Noivo de Vanessa diz que ignorava assédio antes da morte

Luiz Vanderlei de Oliveira afirmou que Vanessa seguia rotina normalmente

O noivo de Vanessa de Vasconcelos Duarte disse, na manhã desta quarta-feira (16), que desconhece que a supervisora de vendas tivesse sendo assediada por qualquer pessoa antes de sua morte. A afirmação foi feita durante entrevista ao jornal SP no Ar, da Rede Record.

Luiz Vanderlei de Oliveira falou que não ouviu nenhum comentário de Vanessa sobre qualquer tipo de assédio nem percebeu nenhuma mudança na rotina da noiva.

- Ela dormiu em casa no último dia, como fazia toda semana e saiu cedo para trabalhar.

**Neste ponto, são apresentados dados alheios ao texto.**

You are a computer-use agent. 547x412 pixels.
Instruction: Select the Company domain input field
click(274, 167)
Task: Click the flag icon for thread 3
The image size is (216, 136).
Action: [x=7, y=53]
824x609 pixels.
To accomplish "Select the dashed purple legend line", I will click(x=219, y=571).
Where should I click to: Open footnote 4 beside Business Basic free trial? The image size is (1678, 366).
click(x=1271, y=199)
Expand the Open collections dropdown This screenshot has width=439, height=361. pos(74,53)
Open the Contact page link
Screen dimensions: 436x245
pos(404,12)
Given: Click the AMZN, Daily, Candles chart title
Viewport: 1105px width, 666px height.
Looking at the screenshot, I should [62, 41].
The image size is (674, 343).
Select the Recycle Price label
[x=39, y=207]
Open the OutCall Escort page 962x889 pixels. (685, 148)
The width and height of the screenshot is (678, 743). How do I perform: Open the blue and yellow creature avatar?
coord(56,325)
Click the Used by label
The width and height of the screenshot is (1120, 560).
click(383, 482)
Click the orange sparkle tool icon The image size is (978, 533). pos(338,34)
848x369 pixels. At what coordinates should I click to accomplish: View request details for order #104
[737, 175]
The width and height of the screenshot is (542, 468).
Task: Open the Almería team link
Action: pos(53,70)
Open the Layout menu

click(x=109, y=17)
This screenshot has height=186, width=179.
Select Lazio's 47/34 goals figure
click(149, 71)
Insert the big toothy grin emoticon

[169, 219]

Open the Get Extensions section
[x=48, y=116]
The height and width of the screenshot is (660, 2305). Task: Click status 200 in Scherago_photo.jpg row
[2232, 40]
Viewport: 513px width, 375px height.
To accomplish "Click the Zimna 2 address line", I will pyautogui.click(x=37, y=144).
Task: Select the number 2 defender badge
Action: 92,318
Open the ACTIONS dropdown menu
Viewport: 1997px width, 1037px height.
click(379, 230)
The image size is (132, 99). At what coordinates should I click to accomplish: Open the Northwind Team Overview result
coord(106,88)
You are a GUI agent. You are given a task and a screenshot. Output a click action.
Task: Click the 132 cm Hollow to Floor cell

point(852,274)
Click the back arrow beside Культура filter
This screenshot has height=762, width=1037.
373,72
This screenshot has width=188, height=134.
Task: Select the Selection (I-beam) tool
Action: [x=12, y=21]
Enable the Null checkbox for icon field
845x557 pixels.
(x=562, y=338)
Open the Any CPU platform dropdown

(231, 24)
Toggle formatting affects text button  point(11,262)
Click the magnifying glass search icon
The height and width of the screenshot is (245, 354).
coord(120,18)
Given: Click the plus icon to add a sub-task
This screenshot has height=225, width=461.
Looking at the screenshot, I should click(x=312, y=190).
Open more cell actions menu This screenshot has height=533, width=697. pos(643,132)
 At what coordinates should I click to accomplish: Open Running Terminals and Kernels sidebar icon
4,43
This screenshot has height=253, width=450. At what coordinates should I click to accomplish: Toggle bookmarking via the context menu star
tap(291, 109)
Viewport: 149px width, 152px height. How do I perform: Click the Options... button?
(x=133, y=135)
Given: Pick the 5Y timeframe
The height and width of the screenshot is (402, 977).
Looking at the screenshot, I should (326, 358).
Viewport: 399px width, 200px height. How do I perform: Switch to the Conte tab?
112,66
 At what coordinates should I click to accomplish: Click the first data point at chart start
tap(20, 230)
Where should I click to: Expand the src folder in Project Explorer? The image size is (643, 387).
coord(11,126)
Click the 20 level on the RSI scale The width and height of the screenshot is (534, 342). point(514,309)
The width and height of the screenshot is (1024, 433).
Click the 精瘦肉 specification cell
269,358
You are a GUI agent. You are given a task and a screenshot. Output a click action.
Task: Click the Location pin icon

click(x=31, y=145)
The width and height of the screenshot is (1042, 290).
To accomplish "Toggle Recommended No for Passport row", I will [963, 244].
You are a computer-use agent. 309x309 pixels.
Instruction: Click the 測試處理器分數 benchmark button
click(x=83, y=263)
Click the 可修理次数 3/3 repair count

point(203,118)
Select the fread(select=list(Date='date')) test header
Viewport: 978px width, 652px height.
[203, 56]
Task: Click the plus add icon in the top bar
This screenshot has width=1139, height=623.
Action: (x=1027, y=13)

Na sexta, ela tem uma rotina de sempre fazer a unha. E foi fazer.

Oliveira contou que sabe o ?quão perto? a polícia está de prender o criminoso, mas que a família inteira torce para que o crime seja resolvido o mais rápido possível. Questionado sobre como está se sentindo, Oliveira disse que acha que ainda ?não caiu a ficha?.

- Tenho muita saudade. Não estou sentindo ódio, não estou sentindo raiva. É apenas tristeza e saudade [...] Nunca me passou pela cabeça [que pudesse ocorrer o assassinato]. Às vezes ela chegava em casa à noite. Eu moro ali há 34 anos, toda a minha vida. Eu nunca imaginava... A gente estava com a cabeça toda voltada para o casamento. A gente está esperando agora o desfecho para a gente ver como vai tocar a vida.

Crime

A supervisora Vanessa de Vasconcellos, de 25 anos, saiu de Barueri, na Grande São Paulo, às 8h de sábado (12) para encontrar as amigas em um posto de gasolina na Raposo Tavares, mas não chegou ao local combinado.

Na mesma tarde, o carro em que a supervisora estava foi encontrado abandonado e o banco traseiro tinha sinais de fogo. Como o veículo era do noivo dela, ele foi o primeiro a ser comunicado sobre o abandono do veículo. Depois, a família registrou um boletim de ocorrência sobre o desaparecimento de Vanessa.

O corpo da jovem foi localizado no domingo (13) em uma mata da rodovia Raposo Tavares, em Cotia, e tinha sinais de espancamento e estupro. Segundo a Polícia Civil, a vítima tinha muitos ferimentos no rosto e estava seminua. A poucos metros de onde a vítima estava, a polícia apreendeu um preservativo e duas embalagens. O material será analisado.